— START OF Selected passage —

Economic System and Planning

Economic system

An economic system is the arrangement by which a society answers its basic economic questions: what goods and services should be produced, how they should be produced, and how the output should be distributed among people. These are often stated as the three central problems of any economy:

  • Choice of production - which goods and services should be produced in the country?
  • Choice of technique - how should goods and services be produced; what combination of labour and capital should be used?
  • Distribution - how should goods and services be allocated among people?

Types of economic systems

Socialist economy

In a socialist economy major economic decisions are taken by the government in the interest of the collective welfare. The government decides what is produced, how it will be produced and how the output will be distributed.

  • Promotes equitable distribution of income and resources.
  • May suffer from bureaucratic delays, red-tapism and inefficiencies.
  • Examples: many features of the economies of Cuba and the former Soviet Union and, historically, large parts of China were organised on socialistic lines.

Capitalist (market) economy

In a capitalist or market economy, decisions about production, distribution and prices are largely determined by market forces of demand and supply. Producers make goods that are expected to yield profits and consumers buy according to purchasing power.

  • Resources are allocated by markets; production responds to consumer demand and profit incentives.
  • Tends to generate faster growth in output and income but may produce unequal income distribution.
  • Often called a laissez-faire or free market economy; examples include the United States and many Western economies.

Mixed economy

A mixed economy combines elements of market mechanisms and government intervention. The private sector and public sector co-exist; the market supplies many goods and services while the government provides goods and services that the market may fail to provide adequately or equitably.

  • Allows private initiative and public provision to work together.

— END OF Selected passage —

• **Instructions**:
1. According to the economic systems text, which economies are given as examples of a capitalist economy?
2. Rewrite the economic systems text, starting at "In a socialist" and ending at "will be distributed.", with "government" updated to "state".

— START OF Entries provided —

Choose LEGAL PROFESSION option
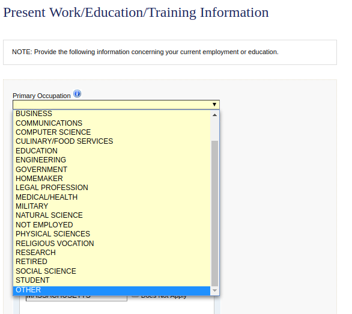tap(112, 188)
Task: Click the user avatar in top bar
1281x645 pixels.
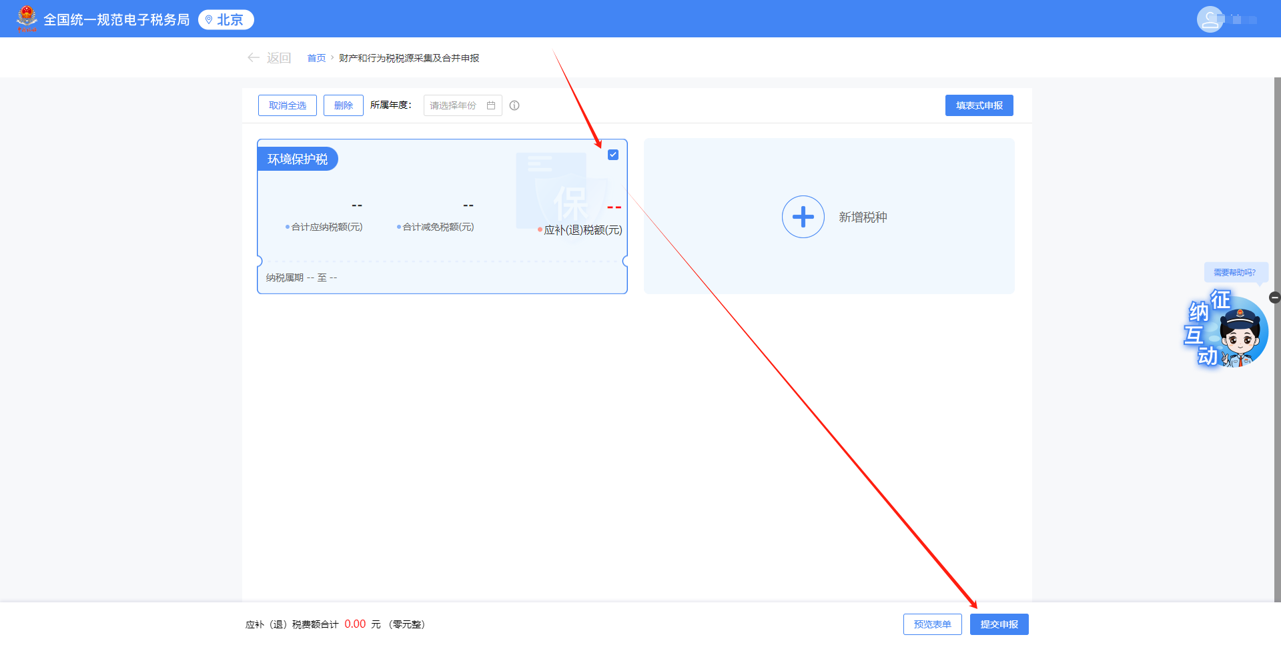Action: pyautogui.click(x=1210, y=19)
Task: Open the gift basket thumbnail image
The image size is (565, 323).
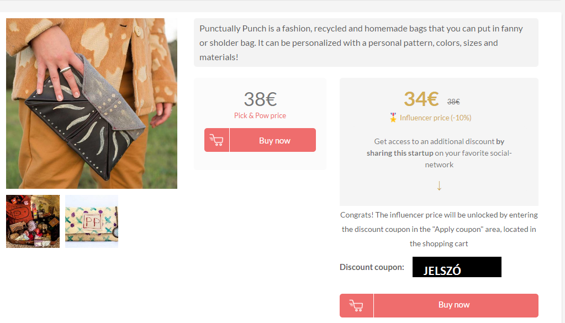Action: (x=33, y=221)
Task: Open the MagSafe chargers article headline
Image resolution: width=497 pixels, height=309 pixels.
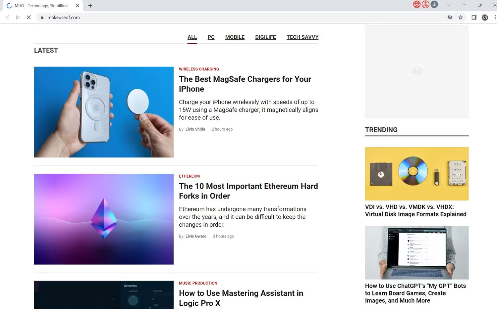Action: pyautogui.click(x=245, y=84)
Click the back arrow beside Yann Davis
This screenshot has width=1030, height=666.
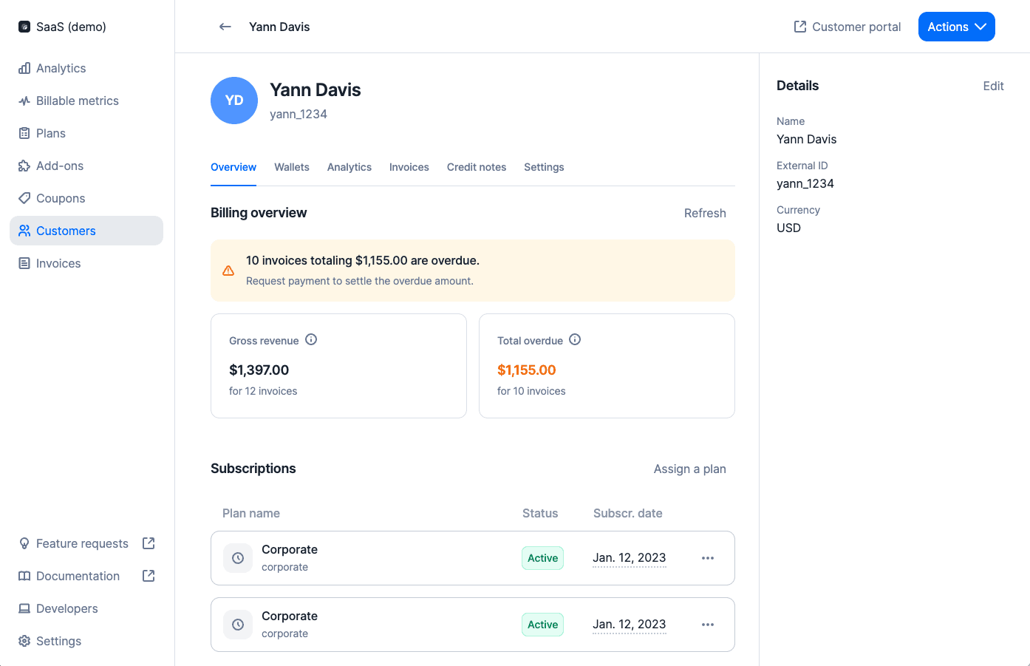point(225,27)
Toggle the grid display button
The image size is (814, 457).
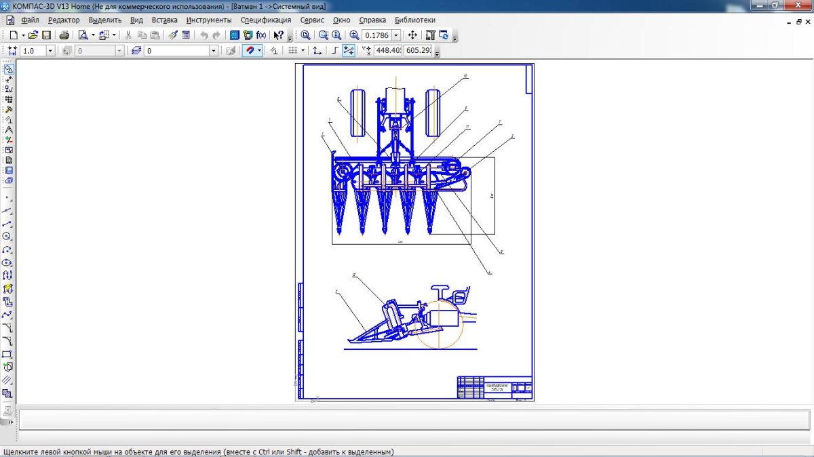pos(292,51)
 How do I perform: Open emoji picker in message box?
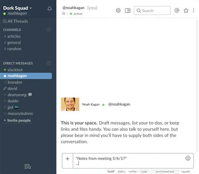coord(188,158)
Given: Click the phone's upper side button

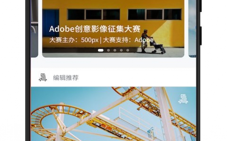Looking at the screenshot, I should [x=201, y=6].
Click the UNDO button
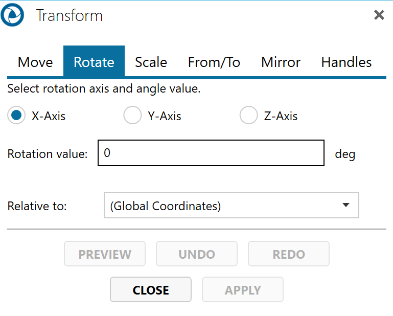The width and height of the screenshot is (393, 316). (197, 254)
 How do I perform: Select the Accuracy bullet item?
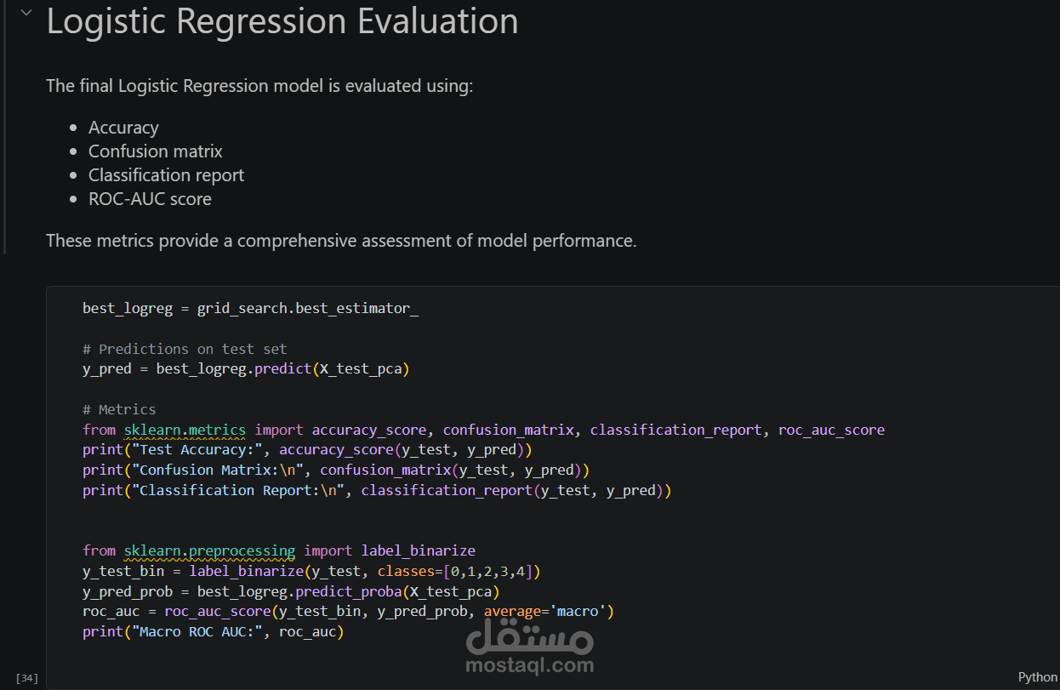(123, 128)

— END OF Entries provided —

• **Complete answers**:
1. The United States and many Western economies.

2.
In a socialist economy major economic decisions are taken by the state in the interest of the collective welfare. The state decides what is produced, how it will be produced and how the output will be distributed.